Applied to traditional thinking about Diversity, for example, all four aspects of Vulnerability can guide initial stakeholder planning. Then, more robustly, the range of those who are vulnerable (as depicted earlier in the “Macro” mapping) can be considered in order to refine the recruitment and retention strategy and implementation.

In brief, there is clearly need for further consideration, discussion, and action throughout the clinical research enterprise toward basic awareness, professional training and development, and safety, risk management, and mitigation.

Basic questions can serve as a framework and starting point—not only for considerations of the site team but also for each stakeholder representative in the decision-influencing process of the “chain of protection:”

• Does the research setting minimize or enhance Vulnerability? Diseases are intimidating, causing even the most courageous individuals uncertainty. Research professionals and their facilities can easily be daunting. If the non-vulnerable find this to be so, how much more do the vulnerable?

• Are there support structures in place for the vulnerable person—aside from the research team—who can assist the person in getting enough information, achieving an appropriate level of understanding, and being able to participate voluntarily (as well as being able to withdraw)?

• Does the discussion of the research and the informed consent process take into account factors that render an individual temporarily vulnerable and take appropriate steps to mitigate those factors?

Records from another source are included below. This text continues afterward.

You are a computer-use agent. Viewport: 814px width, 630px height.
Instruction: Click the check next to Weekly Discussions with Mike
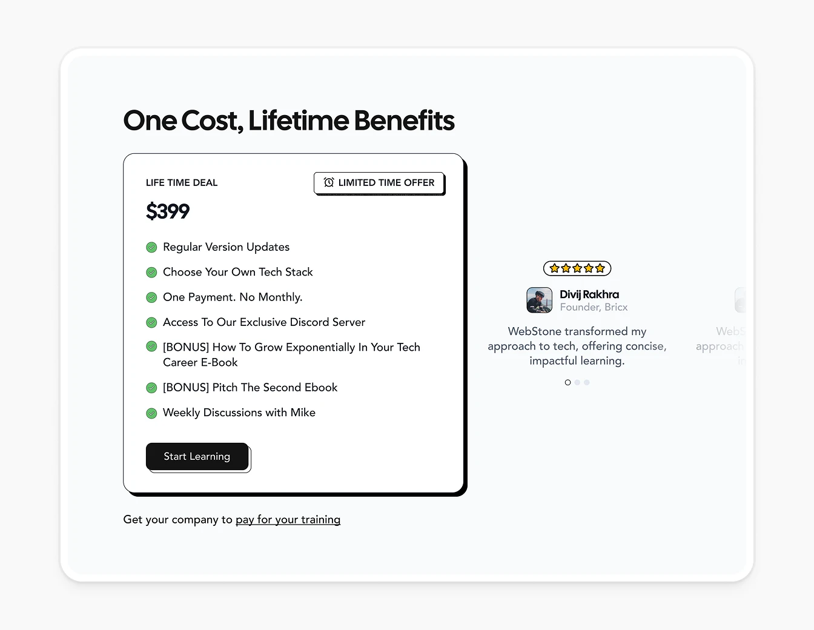(151, 413)
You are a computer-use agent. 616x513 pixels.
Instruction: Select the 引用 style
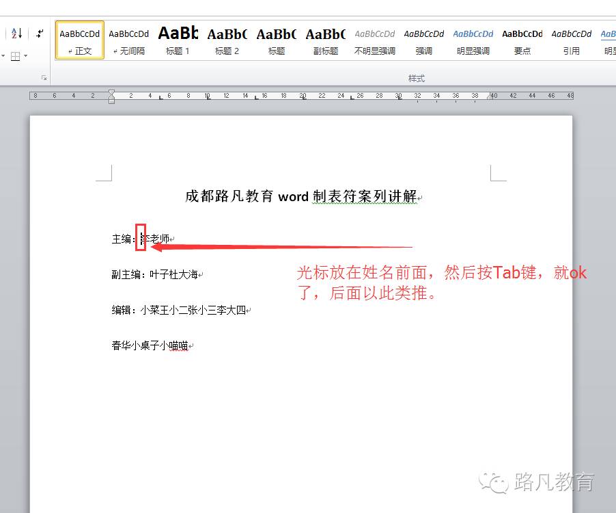point(572,40)
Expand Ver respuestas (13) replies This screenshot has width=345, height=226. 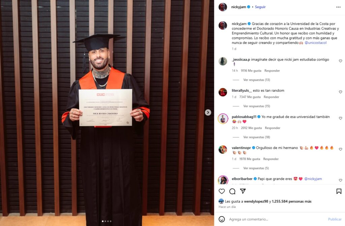click(256, 80)
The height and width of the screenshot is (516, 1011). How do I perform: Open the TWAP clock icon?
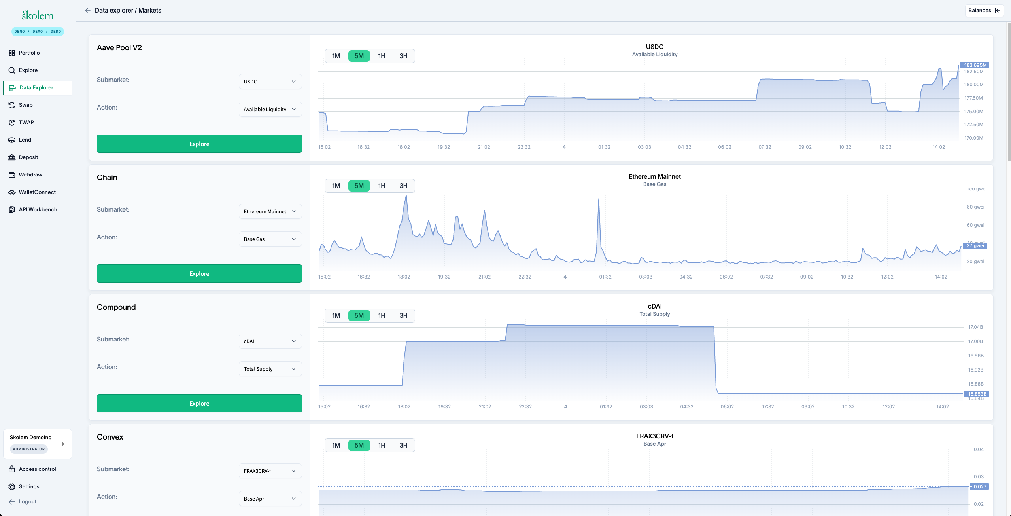pos(12,122)
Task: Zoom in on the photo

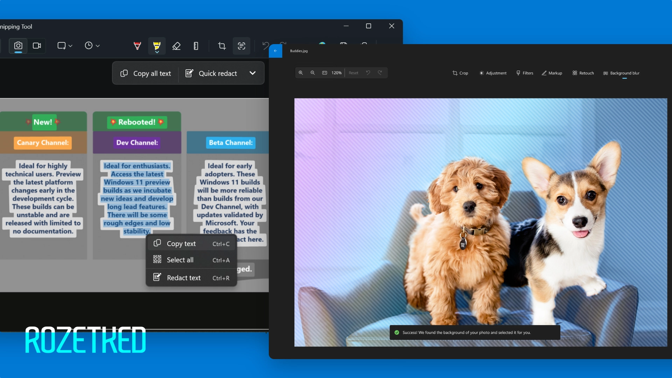Action: point(301,73)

• Has the person participated in trials before? And, if so, for what reason(s) and how long ago?

• Does the person really need to be in the study? And, if ‘no’ because of other therapeutic options, does the person know those other options?

• Does the person really know the difference between research and treatment? This appreciation needs to extend beyond the range of potential risks; and a fundamental understanding that the goal is gathering “clean data” not typical healthcare.

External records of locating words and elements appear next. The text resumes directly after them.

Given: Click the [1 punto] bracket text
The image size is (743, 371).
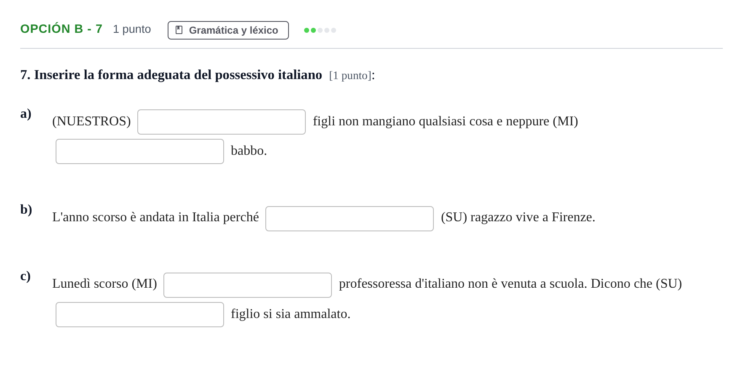Looking at the screenshot, I should coord(350,76).
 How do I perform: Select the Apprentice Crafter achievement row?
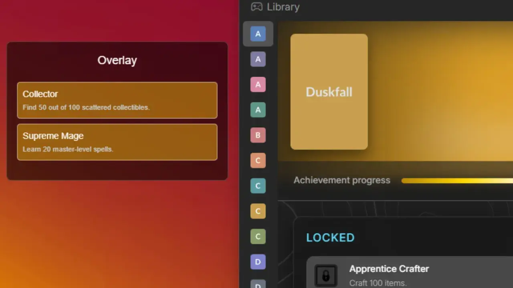point(410,272)
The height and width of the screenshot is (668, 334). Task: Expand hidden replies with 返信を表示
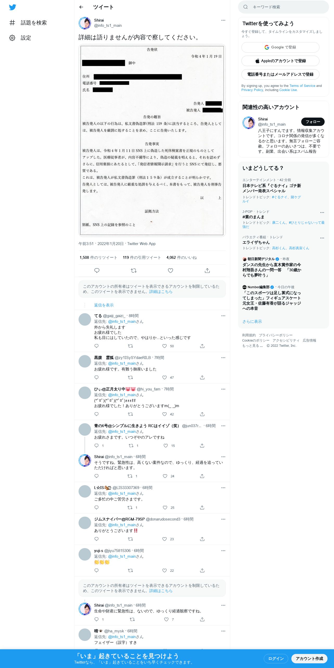point(104,305)
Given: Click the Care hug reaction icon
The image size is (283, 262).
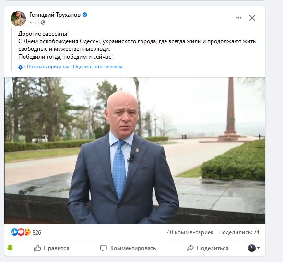Looking at the screenshot, I should [x=27, y=232].
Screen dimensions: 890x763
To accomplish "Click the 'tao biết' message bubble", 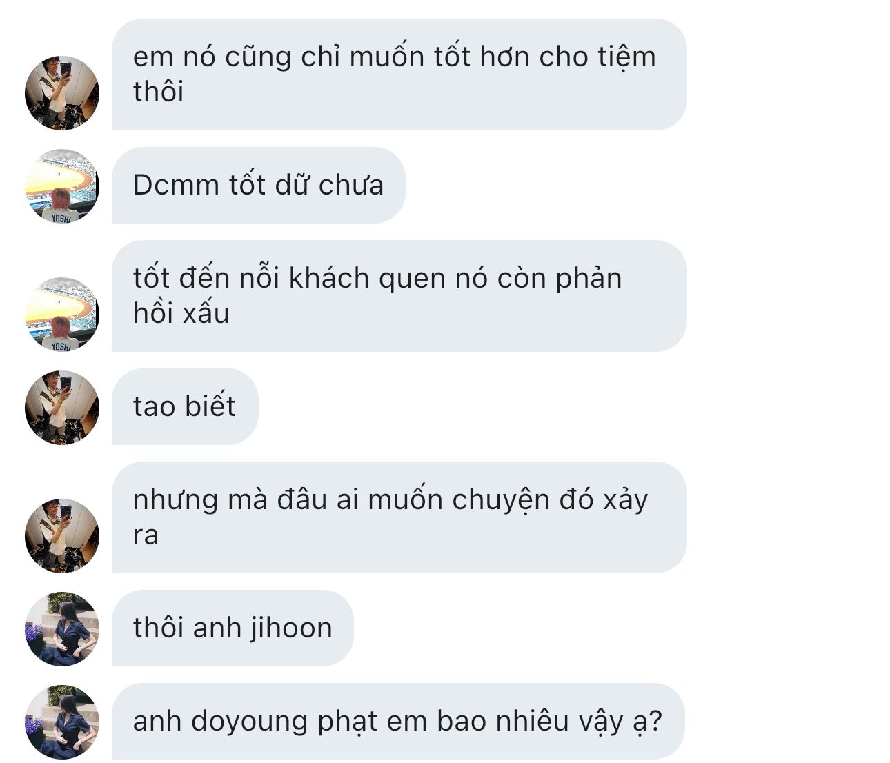I will click(x=185, y=406).
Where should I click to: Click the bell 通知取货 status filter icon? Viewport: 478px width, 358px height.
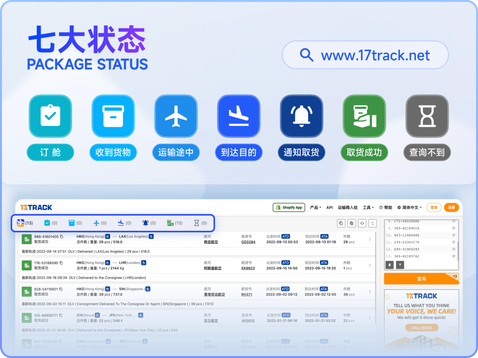tap(145, 223)
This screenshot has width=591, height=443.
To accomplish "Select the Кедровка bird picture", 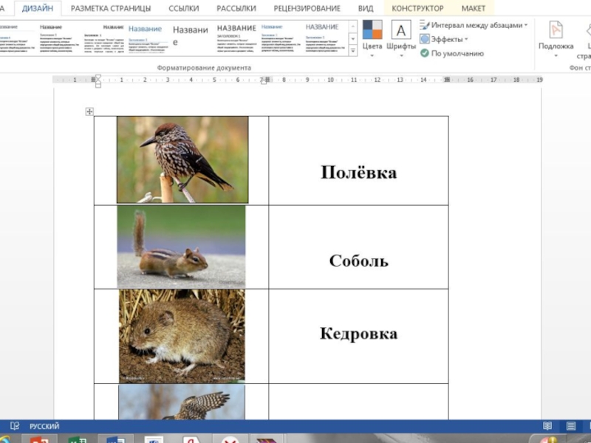I will (182, 159).
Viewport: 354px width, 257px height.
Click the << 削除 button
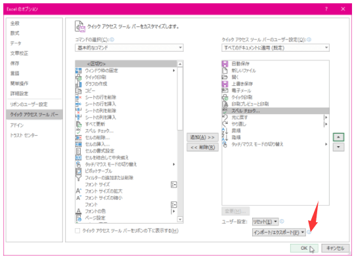(x=202, y=148)
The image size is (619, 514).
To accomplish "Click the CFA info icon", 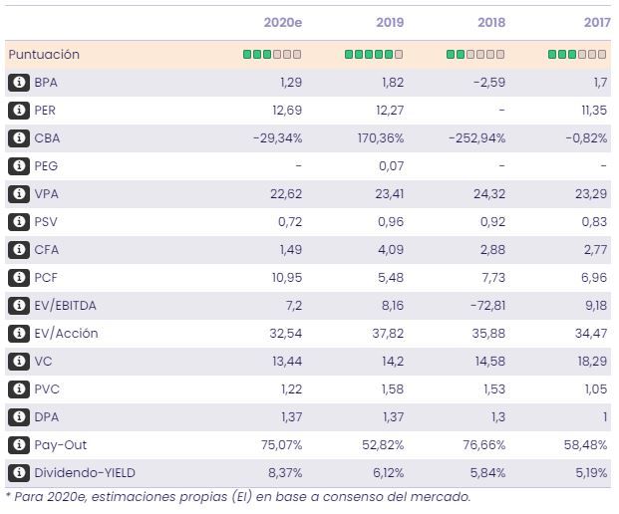I will click(x=18, y=250).
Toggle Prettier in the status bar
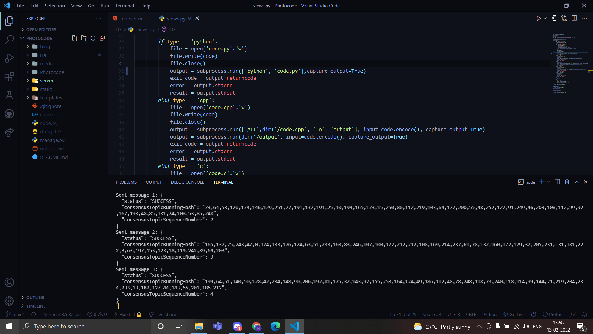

• Are there underlying factors that are excessively influencing the individual’s participation? These factors might well include physical and/or economic desperation.

Other operationally oriented suggestions are:

• SOPs addressing Vulnerability—SOPs for each of the stakeholders in the “chain of protection,” which can include identification of specific measures of protection for the categories of Vulnerability we have defined. To our knowledge, the concept of what risk-based vigilance means in the context of individual vulnerability has not been discussed.

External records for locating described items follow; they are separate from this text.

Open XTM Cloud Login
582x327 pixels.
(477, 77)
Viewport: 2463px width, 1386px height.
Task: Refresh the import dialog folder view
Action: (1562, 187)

• Development of learning and education for those dealing with issues of vulnerability—and as a basis for a training curriculum that would be an element of site accreditation.

• Development of subject Vulnerability assessment tool(s) useful to define for each potential research participant an acceptable level of Vulnerability compatible with his/her research participation. This would also help to identify vulnerabilities that are not readily apparent. Clearly any such scale needs to be collaboratively designed, tested, and inclusive of subject matter—and inter-disciplinary—experts including social scientists (sociologists and anthropologists).

• Active engagement of these same social scientists in considering Vulnerability matters not limited to their role in developing “subject Vulnerability assessment tools.”

• The systematic addition of an inclusion criteria about Vulnerability management in research protocols. Because Vulnerability can affect everyone, this proposal cannot be limited to protocols on identified vulnerable populations.

• A collaborative Informed Consent process involving more than one of the site team with the subject/patient and his/her friend, family member, legally authorized representative, and/or a patient advocate familiar with Vulnerability in a clinical research setting. Note that not all need to be physically present in order to conduct this collaborative process.

• A systematic reflection period built into the protocol design and sequence of events flow chart placed between the presentation of the clinical research and the actual signature of the informed consent form to participate by the patient.